_THE TASK_
Your answer should be one number, the count of lines in the data that hold "Preview".

AVAILABLE RECORDS Block Start

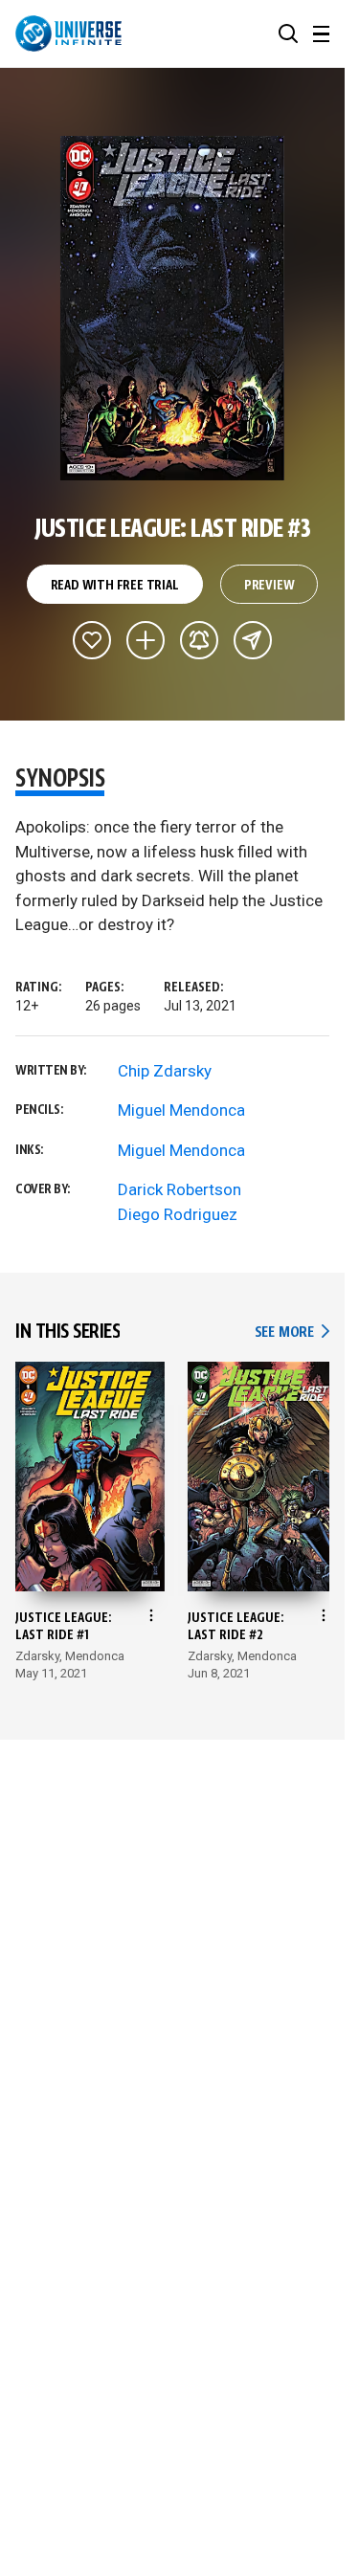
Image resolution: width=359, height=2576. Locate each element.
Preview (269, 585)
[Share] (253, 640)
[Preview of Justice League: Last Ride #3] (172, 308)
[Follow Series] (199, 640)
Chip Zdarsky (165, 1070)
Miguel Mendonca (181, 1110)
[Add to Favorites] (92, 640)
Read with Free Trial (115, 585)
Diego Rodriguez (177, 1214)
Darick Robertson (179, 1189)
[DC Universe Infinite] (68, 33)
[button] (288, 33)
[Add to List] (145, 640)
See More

AVAILABLE RECORDS Block End

_EXERCISE SOLUTION_
2